Saved entries:

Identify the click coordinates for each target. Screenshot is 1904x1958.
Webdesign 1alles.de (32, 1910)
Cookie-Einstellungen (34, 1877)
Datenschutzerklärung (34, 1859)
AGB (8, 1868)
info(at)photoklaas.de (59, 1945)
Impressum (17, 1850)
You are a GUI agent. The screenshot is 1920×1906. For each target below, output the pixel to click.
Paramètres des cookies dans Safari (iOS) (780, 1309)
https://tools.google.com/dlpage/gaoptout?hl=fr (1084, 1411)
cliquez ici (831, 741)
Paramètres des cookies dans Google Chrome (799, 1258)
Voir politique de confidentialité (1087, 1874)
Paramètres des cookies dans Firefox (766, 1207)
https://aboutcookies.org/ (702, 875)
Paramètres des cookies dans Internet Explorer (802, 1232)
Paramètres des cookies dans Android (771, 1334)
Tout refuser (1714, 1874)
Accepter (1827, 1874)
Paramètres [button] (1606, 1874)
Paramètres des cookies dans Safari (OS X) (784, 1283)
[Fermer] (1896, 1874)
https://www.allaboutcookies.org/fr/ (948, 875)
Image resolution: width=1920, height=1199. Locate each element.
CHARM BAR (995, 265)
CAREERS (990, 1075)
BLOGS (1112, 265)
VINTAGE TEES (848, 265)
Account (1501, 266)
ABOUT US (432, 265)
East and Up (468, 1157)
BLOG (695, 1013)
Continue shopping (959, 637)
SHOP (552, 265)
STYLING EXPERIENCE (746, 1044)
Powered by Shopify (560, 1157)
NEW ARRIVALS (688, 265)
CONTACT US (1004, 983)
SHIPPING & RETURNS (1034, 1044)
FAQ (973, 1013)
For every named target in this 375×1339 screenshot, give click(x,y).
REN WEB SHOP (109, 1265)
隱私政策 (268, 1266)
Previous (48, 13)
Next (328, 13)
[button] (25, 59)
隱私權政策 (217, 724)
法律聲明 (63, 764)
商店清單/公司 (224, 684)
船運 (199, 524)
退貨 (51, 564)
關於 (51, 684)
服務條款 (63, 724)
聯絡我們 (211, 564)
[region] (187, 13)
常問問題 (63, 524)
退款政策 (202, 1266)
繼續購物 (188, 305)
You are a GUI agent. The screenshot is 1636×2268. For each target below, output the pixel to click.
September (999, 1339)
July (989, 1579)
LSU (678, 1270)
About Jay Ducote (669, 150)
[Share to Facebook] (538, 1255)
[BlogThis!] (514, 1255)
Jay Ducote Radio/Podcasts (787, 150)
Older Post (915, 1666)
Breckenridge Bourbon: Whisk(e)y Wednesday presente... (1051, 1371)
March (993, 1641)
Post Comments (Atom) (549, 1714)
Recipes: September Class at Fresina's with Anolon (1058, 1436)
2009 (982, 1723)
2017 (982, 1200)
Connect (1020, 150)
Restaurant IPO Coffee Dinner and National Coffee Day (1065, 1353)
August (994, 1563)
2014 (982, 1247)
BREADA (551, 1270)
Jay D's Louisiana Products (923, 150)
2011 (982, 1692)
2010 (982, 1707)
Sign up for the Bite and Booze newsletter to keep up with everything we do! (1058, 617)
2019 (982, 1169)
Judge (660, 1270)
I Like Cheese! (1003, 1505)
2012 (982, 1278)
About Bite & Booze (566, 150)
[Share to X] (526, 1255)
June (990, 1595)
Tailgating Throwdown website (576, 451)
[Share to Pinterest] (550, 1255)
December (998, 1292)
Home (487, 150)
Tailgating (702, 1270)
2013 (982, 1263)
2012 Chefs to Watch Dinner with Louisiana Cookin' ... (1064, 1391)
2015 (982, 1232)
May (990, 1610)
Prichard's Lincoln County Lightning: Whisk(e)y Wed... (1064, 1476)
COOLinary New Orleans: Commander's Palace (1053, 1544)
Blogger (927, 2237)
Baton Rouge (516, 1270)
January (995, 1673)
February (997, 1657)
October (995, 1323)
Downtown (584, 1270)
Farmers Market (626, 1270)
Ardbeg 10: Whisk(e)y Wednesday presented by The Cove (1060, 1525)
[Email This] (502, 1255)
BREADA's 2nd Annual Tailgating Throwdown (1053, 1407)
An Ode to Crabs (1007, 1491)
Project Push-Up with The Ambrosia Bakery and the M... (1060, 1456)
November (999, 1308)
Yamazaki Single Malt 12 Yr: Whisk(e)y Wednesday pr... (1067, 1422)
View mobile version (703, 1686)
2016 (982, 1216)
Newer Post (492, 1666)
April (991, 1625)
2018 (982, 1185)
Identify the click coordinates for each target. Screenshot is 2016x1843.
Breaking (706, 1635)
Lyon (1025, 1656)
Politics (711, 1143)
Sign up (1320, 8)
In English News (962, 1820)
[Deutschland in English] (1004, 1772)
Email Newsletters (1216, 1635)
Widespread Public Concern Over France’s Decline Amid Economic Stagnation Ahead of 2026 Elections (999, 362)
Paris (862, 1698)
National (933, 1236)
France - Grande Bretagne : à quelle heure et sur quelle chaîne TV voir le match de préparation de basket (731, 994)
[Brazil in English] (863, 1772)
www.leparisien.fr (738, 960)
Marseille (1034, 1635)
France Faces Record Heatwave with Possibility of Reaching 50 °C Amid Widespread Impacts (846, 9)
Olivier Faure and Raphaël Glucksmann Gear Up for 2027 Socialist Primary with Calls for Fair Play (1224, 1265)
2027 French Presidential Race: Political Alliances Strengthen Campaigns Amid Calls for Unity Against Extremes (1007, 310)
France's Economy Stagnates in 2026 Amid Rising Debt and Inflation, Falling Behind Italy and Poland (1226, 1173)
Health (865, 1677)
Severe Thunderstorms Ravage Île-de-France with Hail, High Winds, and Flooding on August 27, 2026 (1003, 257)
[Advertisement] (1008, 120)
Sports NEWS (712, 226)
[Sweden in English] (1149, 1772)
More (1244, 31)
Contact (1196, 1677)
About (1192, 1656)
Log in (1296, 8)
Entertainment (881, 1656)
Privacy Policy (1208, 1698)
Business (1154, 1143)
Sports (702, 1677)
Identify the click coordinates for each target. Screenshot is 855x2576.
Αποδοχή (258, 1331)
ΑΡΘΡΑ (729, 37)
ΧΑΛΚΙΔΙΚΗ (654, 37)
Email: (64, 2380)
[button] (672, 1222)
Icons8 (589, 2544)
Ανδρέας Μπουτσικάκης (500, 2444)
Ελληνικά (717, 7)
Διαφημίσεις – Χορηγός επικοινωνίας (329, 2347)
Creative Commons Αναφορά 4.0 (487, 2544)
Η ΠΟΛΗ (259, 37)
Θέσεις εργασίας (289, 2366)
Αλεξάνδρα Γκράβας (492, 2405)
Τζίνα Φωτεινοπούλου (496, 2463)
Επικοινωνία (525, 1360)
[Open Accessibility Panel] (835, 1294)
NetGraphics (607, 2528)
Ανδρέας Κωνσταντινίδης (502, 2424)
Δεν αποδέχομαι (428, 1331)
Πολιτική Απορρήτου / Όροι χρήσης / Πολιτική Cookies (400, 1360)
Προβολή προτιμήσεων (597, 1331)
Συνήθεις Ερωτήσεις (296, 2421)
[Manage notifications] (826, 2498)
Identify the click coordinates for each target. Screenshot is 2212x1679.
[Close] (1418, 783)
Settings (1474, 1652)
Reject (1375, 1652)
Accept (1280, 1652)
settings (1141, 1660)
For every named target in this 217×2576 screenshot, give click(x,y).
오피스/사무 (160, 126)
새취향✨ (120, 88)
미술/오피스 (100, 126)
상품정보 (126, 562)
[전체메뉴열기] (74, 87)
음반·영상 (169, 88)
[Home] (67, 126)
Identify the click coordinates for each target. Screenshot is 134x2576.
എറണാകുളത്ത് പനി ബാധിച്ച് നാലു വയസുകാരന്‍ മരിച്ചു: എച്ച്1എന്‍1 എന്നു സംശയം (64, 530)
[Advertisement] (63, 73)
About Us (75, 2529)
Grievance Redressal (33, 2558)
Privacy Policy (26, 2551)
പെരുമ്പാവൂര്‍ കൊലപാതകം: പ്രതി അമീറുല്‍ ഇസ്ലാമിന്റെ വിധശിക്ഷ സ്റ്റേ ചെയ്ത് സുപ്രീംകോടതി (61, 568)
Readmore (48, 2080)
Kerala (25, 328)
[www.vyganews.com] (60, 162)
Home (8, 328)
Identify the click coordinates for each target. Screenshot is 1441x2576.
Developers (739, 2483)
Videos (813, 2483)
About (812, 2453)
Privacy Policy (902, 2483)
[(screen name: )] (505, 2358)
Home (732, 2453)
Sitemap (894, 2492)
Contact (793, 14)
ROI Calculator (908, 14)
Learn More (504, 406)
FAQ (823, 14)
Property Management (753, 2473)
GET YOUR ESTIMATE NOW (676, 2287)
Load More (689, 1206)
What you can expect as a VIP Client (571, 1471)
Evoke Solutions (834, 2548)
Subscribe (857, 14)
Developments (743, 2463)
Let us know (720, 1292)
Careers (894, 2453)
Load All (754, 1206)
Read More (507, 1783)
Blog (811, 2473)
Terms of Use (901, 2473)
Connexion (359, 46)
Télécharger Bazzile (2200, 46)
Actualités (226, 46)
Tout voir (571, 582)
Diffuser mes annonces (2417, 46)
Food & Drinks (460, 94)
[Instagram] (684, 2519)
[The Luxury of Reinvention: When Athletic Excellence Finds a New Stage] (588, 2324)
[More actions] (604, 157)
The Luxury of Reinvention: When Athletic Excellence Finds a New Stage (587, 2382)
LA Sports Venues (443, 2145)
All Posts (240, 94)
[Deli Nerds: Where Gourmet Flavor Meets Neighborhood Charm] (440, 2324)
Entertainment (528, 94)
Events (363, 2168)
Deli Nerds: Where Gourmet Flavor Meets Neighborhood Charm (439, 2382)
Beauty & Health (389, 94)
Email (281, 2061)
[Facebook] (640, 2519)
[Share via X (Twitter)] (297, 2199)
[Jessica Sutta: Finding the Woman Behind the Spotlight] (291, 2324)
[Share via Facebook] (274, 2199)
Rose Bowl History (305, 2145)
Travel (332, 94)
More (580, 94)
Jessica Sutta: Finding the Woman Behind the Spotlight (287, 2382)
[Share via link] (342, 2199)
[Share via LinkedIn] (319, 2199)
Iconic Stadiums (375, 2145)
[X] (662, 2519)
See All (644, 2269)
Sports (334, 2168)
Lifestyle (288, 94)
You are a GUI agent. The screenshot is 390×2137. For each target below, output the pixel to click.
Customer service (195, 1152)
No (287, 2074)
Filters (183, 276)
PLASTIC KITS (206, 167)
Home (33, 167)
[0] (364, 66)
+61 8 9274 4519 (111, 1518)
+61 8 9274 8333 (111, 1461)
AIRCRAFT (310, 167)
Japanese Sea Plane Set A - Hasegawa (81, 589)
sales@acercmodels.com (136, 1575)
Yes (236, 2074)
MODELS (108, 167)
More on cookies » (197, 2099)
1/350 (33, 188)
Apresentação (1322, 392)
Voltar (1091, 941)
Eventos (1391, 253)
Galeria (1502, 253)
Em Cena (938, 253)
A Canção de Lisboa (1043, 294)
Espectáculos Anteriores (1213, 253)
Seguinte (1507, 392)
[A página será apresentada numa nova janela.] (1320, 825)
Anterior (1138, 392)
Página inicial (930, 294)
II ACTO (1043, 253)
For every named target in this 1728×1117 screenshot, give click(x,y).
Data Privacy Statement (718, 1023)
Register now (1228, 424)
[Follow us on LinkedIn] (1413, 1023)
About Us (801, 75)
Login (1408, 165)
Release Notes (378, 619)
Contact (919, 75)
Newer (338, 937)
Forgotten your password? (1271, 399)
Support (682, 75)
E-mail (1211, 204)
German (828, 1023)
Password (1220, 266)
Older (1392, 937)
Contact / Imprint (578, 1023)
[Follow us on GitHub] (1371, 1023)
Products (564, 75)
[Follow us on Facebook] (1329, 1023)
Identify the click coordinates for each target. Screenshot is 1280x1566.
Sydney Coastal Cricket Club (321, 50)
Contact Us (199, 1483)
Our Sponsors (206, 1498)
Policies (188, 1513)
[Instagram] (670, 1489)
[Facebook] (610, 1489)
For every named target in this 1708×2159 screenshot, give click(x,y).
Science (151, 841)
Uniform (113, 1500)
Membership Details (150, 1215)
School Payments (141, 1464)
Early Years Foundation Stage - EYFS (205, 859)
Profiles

Your task: All that belongs in your answer is the stretch of entries above from the line with "Home (8, 328)" through the line with "Load More (689, 1206)", printed exactly.

Answer box:
Home (8, 328)
Identify the click coordinates for each target. Screenshot is 1441x2576.
Developers (739, 2483)
Videos (813, 2483)
About (812, 2453)
Privacy Policy (902, 2483)
[(screen name: )] (505, 2358)
Home (732, 2453)
Sitemap (894, 2492)
Contact (793, 14)
ROI Calculator (908, 14)
Learn More (504, 406)
FAQ (823, 14)
Property Management (753, 2473)
GET YOUR ESTIMATE NOW (676, 2287)
Load More (689, 1206)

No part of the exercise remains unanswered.